### RECORDS SHOWN
+===+
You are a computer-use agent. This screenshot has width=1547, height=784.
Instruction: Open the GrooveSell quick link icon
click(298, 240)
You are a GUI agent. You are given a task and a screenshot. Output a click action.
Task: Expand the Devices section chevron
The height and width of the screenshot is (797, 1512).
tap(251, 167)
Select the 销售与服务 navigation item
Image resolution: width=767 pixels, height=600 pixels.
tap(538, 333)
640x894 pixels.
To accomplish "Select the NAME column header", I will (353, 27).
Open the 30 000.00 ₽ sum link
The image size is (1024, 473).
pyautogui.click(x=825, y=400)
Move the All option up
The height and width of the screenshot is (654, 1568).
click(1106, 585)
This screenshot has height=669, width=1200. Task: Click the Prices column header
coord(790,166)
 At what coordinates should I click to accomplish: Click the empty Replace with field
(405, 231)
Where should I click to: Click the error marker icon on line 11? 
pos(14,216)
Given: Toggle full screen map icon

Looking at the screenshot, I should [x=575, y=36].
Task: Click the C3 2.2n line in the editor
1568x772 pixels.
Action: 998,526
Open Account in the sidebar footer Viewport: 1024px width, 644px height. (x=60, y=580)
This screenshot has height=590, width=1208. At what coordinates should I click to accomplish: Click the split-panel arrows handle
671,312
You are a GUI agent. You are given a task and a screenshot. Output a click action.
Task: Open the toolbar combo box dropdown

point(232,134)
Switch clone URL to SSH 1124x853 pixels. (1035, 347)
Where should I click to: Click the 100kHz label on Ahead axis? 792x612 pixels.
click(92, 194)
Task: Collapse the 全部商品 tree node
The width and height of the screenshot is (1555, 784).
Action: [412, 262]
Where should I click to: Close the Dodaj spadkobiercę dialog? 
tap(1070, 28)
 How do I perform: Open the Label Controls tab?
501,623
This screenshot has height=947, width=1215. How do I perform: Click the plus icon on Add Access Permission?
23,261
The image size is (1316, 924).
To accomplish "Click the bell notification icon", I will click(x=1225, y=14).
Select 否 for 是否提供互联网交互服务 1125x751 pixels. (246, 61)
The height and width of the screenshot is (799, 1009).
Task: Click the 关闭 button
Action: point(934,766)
+===+
Edit the entries from the start through the line holding "click(298, 240)", inclusive, replacing "quick link" with "shortcut" and leaving everything else unchanged.

You are a computer-use agent. This screenshot has width=1547, height=784.
Instruction: Open the GrooveSell shortcut icon
click(298, 240)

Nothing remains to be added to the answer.